• _GIVEN PROBLEM_
Shift every coordinate in the answers by adding 49 to it, and give again the lines from the one containing "Where should I click to: Select" through the end of the records, requests included. Leave the pictures out of your answer.

• _EXTRACTED RECORDS_
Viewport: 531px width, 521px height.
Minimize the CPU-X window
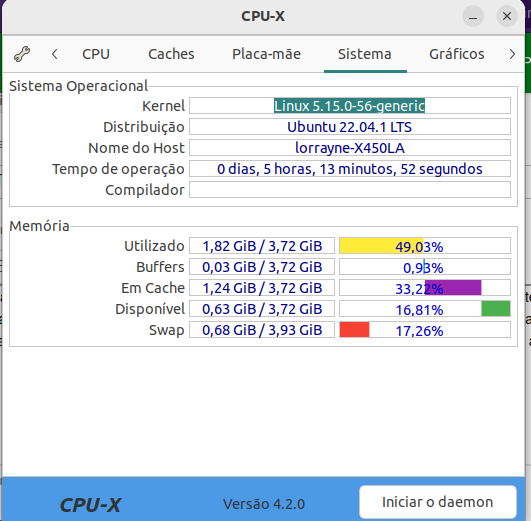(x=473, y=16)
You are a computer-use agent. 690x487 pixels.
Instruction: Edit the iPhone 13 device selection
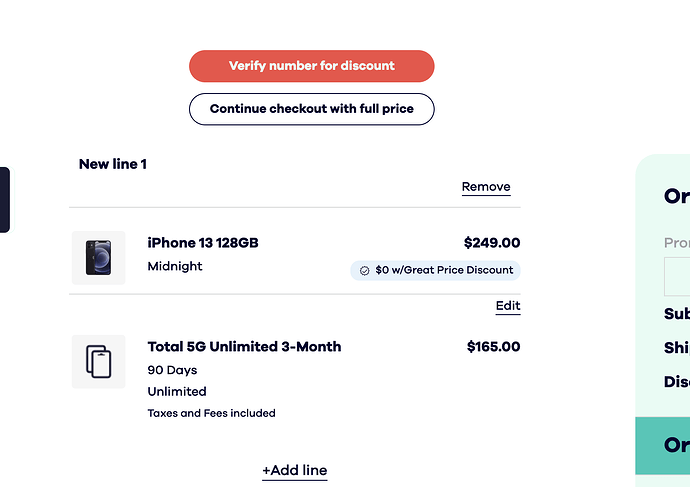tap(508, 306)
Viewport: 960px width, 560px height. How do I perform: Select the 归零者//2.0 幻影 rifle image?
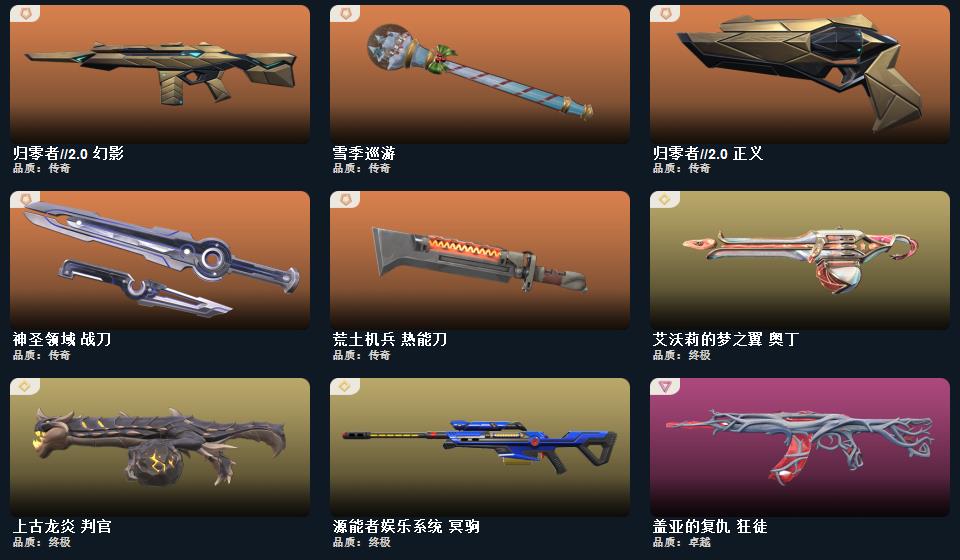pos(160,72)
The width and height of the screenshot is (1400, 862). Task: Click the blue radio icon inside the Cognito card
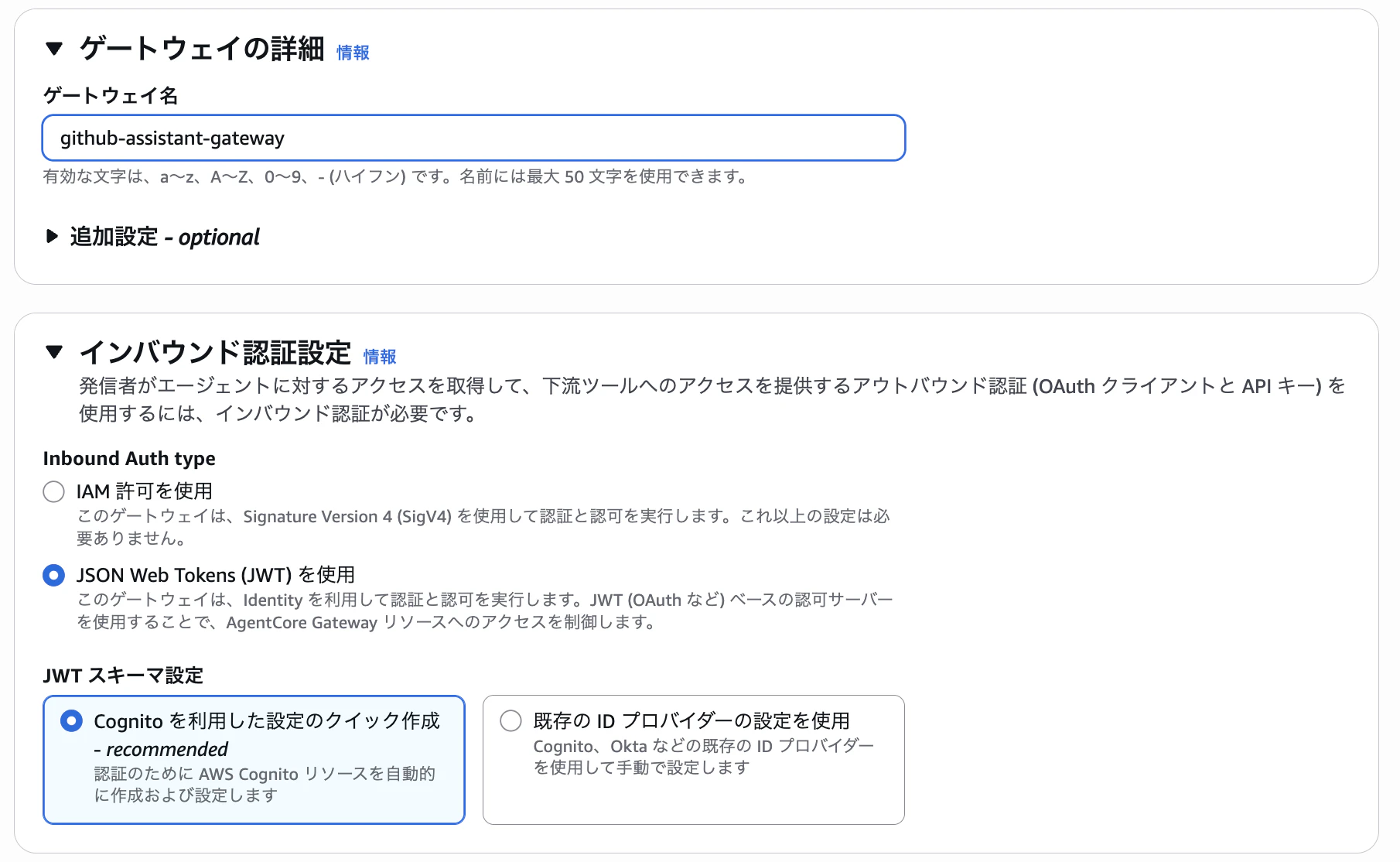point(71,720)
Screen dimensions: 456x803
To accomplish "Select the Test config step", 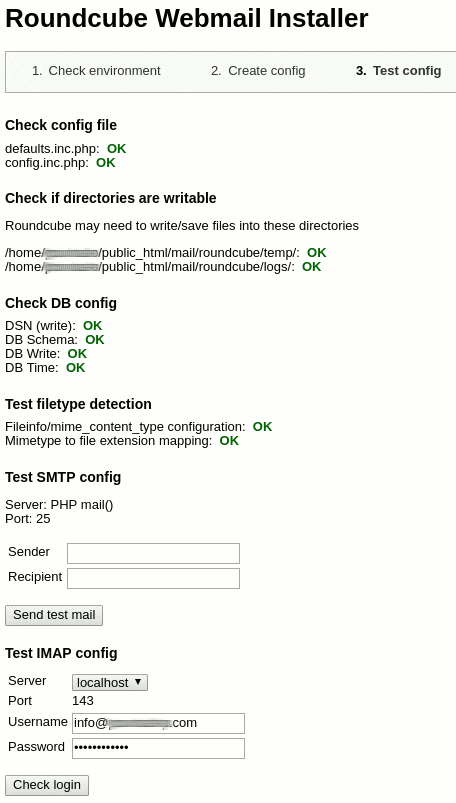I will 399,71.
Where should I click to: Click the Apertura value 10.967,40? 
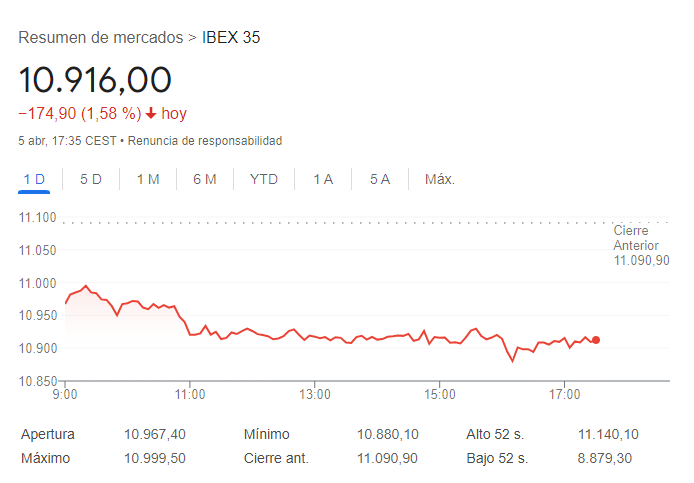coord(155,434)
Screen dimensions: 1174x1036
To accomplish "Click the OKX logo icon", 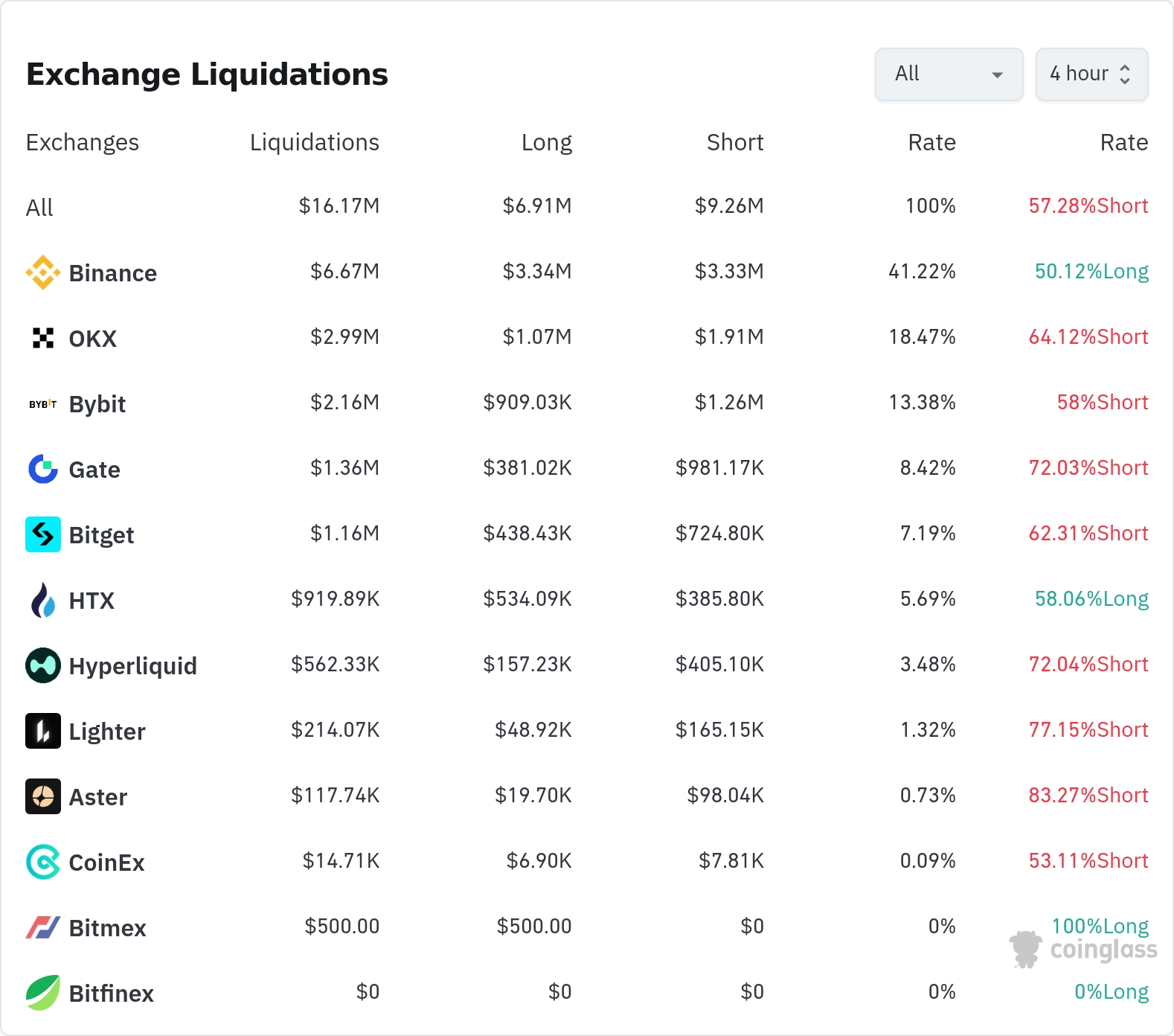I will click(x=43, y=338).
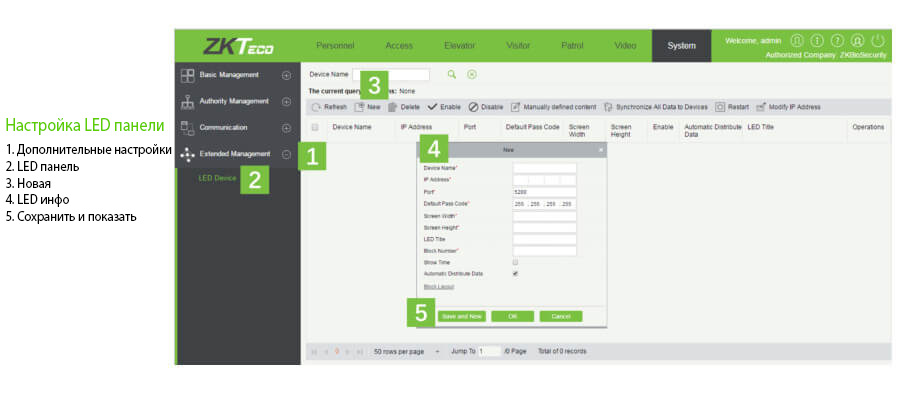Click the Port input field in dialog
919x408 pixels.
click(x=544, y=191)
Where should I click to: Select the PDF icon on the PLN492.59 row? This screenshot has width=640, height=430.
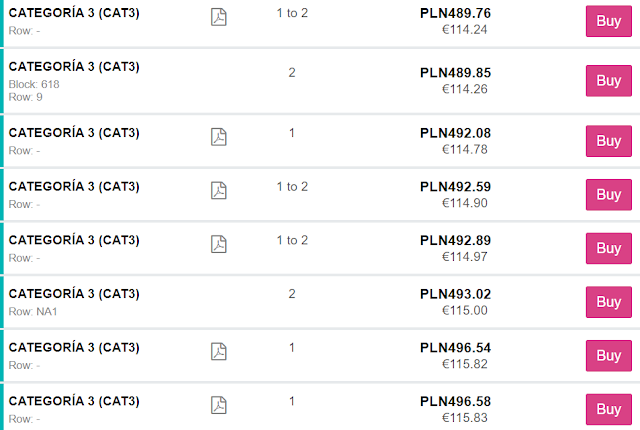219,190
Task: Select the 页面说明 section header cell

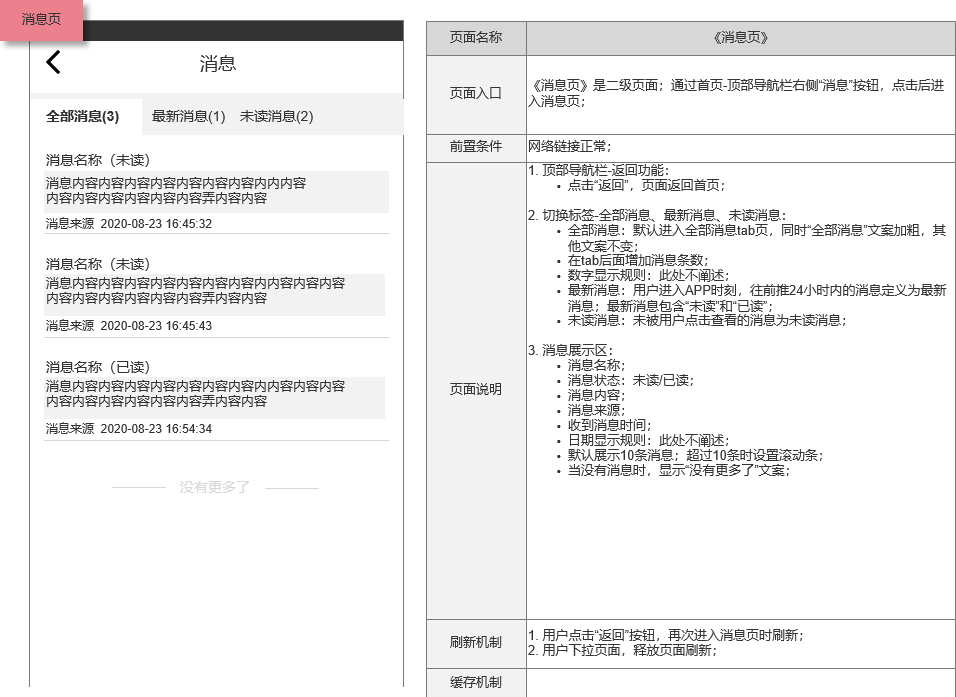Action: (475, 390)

• _WRITTEN ANSWER_
Where should I click to: Select the PDF icon on the PLN492.59 row? This screenshot has width=640, height=430.
268,239
Task: Select the 页面说明 section header cell

Action: (524, 439)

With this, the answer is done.